▶ _Exercise_
When responding, copy every record below exactly as it appears.

Stored data entries
• • • •
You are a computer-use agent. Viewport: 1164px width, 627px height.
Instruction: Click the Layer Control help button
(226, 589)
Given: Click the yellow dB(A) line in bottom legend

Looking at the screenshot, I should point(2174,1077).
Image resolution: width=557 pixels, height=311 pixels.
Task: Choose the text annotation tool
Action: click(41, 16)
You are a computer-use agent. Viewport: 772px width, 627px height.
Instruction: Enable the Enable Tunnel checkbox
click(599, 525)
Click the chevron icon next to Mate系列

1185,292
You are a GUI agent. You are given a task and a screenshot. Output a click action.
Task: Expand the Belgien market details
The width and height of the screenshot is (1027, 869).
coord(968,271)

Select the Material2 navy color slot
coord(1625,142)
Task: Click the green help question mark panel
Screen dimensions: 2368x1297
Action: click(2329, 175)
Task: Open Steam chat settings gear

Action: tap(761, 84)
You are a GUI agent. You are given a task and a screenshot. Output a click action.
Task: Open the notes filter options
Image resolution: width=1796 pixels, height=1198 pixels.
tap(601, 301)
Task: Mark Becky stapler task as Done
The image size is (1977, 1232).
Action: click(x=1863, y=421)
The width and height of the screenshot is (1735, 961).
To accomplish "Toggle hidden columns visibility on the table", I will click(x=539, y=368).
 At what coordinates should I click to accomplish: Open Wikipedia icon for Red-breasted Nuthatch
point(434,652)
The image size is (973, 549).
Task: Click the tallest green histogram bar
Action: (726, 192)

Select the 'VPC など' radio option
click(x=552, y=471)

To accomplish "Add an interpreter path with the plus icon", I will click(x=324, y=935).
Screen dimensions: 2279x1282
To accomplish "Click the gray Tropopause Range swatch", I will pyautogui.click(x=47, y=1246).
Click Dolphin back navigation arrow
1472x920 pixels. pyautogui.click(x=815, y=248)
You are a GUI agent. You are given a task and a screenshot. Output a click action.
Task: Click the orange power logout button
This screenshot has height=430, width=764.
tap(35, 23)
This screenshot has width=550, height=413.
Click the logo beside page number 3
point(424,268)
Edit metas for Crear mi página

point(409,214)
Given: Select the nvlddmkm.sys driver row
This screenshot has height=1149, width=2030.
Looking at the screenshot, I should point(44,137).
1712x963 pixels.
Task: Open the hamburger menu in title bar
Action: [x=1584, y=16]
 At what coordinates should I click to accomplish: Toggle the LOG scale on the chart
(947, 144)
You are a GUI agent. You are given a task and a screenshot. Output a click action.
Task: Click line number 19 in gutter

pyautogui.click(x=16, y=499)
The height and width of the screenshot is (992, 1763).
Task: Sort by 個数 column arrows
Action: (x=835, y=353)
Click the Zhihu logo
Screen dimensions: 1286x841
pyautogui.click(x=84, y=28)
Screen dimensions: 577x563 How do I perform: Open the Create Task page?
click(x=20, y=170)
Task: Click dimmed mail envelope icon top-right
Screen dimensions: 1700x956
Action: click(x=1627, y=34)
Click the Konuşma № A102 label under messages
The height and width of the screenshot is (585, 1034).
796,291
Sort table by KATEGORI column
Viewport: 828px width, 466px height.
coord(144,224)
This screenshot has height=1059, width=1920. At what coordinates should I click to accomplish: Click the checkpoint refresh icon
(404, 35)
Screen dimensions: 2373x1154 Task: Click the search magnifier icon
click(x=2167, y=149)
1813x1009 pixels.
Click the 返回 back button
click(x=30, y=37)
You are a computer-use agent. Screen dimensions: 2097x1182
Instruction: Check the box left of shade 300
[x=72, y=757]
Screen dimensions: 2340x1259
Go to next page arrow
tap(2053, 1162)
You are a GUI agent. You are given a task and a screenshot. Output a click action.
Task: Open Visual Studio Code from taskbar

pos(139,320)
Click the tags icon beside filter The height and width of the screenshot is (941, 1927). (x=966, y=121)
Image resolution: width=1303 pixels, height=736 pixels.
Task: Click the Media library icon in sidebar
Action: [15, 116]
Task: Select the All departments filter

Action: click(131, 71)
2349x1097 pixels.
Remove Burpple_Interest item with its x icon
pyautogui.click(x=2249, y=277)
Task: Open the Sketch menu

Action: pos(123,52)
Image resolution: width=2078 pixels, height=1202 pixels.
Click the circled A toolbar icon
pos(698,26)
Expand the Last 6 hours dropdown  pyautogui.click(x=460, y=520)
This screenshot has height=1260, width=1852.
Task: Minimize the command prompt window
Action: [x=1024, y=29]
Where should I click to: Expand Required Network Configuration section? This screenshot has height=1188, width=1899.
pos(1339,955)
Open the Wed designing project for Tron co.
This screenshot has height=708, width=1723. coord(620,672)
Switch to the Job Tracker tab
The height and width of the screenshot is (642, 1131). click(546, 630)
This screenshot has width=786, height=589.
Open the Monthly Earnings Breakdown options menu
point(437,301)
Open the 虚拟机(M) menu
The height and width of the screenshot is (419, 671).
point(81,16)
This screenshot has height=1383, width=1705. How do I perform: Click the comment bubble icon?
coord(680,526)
• • • •
▶ _Expected answer_
You are a computer-use agent. Viewport: 1164px width, 627px height.
Instruction: Click the Layer Control help button
(226, 589)
Given: Click the yellow dB(A) line in bottom legend

Looking at the screenshot, I should point(2174,1077).
Image resolution: width=557 pixels, height=311 pixels.
Task: Choose the text annotation tool
Action: click(41, 16)
You are a computer-use agent. Viewport: 772px width, 627px height.
Instruction: Enable the Enable Tunnel checkbox
click(599, 525)
Click the chevron icon next to Mate系列

1185,292
You are a GUI agent. You are given a task and a screenshot. Output a click action.
Task: Expand the Belgien market details
The width and height of the screenshot is (1027, 869).
coord(968,271)

Select the Material2 navy color slot
coord(1625,142)
Task: Click the green help question mark panel
Screen dimensions: 2368x1297
Action: click(2329, 175)
Task: Open Steam chat settings gear

Action: tap(761, 84)
You are a GUI agent. You are given a task and a screenshot. Output a click action.
Task: Open the notes filter options
Image resolution: width=1796 pixels, height=1198 pixels.
tap(601, 301)
Task: Mark Becky stapler task as Done
The image size is (1977, 1232).
Action: click(x=1863, y=421)
The width and height of the screenshot is (1735, 961).
To accomplish "Toggle hidden columns visibility on the table", I will click(x=539, y=368).
 At what coordinates should I click to accomplish: Open Wikipedia icon for Red-breasted Nuthatch
point(434,652)
The image size is (973, 549).
Task: Click the tallest green histogram bar
Action: (726, 192)

Select the 'VPC など' radio option
click(x=552, y=471)

To accomplish "Add an interpreter path with the plus icon", I will click(x=324, y=935).
Screen dimensions: 2279x1282
To accomplish "Click the gray Tropopause Range swatch", I will pyautogui.click(x=47, y=1246).
Click Dolphin back navigation arrow
1472x920 pixels. pyautogui.click(x=815, y=248)
You are a GUI agent. You are given a task and a screenshot. Output a click action.
Task: Click the orange power logout button
This screenshot has height=430, width=764.
tap(35, 23)
This screenshot has width=550, height=413.
Click the logo beside page number 3
point(424,268)
Edit metas for Crear mi página

point(409,214)
Given: Select the nvlddmkm.sys driver row
This screenshot has height=1149, width=2030.
Looking at the screenshot, I should point(44,137).
1712x963 pixels.
Task: Open the hamburger menu in title bar
Action: [x=1584, y=16]
 At what coordinates should I click to accomplish: Toggle the LOG scale on the chart
(947, 144)
You are a GUI agent. You are given a task and a screenshot. Output a click action.
Task: Click line number 19 in gutter

pyautogui.click(x=16, y=499)
The height and width of the screenshot is (992, 1763).
Task: Sort by 個数 column arrows
Action: (x=835, y=353)
Click the Zhihu logo
Screen dimensions: 1286x841
pyautogui.click(x=84, y=28)
Screen dimensions: 577x563 How do I perform: Open the Create Task page?
click(x=20, y=170)
Task: Click dimmed mail envelope icon top-right
Screen dimensions: 1700x956
Action: click(x=1627, y=34)
Click the Konuşma № A102 label under messages
The height and width of the screenshot is (585, 1034).
796,291
Sort table by KATEGORI column
Viewport: 828px width, 466px height.
coord(144,224)
This screenshot has height=1059, width=1920. At what coordinates should I click to accomplish: Click the checkpoint refresh icon
(404, 35)
Screen dimensions: 2373x1154 Task: Click the search magnifier icon
click(x=2167, y=149)
1813x1009 pixels.
Click the 返回 back button
click(x=30, y=37)
You are a computer-use agent. Screen dimensions: 2097x1182
Instruction: Check the box left of shade 300
[x=72, y=757]
Screen dimensions: 2340x1259
Go to next page arrow
tap(2053, 1162)
You are a GUI agent. You are given a task and a screenshot. Output a click action.
Task: Open Visual Studio Code from taskbar

pos(139,320)
Click the tags icon beside filter The height and width of the screenshot is (941, 1927). (x=966, y=121)
Image resolution: width=1303 pixels, height=736 pixels.
Task: Click the Media library icon in sidebar
Action: [15, 116]
Task: Select the All departments filter

Action: click(131, 71)
2349x1097 pixels.
Remove Burpple_Interest item with its x icon
pyautogui.click(x=2249, y=277)
Task: Open the Sketch menu

Action: pos(123,52)
Image resolution: width=2078 pixels, height=1202 pixels.
Click the circled A toolbar icon
pos(698,26)
Expand the Last 6 hours dropdown  pyautogui.click(x=460, y=520)
This screenshot has height=1260, width=1852.
Task: Minimize the command prompt window
Action: [x=1024, y=29]
Where should I click to: Expand Required Network Configuration section? This screenshot has height=1188, width=1899.
pos(1339,955)
Open the Wed designing project for Tron co.
This screenshot has height=708, width=1723. coord(620,672)
Switch to the Job Tracker tab
The height and width of the screenshot is (642, 1131). click(546, 630)
This screenshot has width=786, height=589.
Open the Monthly Earnings Breakdown options menu
point(437,301)
Open the 虚拟机(M) menu
The height and width of the screenshot is (419, 671).
point(81,16)
This screenshot has height=1383, width=1705. How do I perform: Click the comment bubble icon?
coord(680,526)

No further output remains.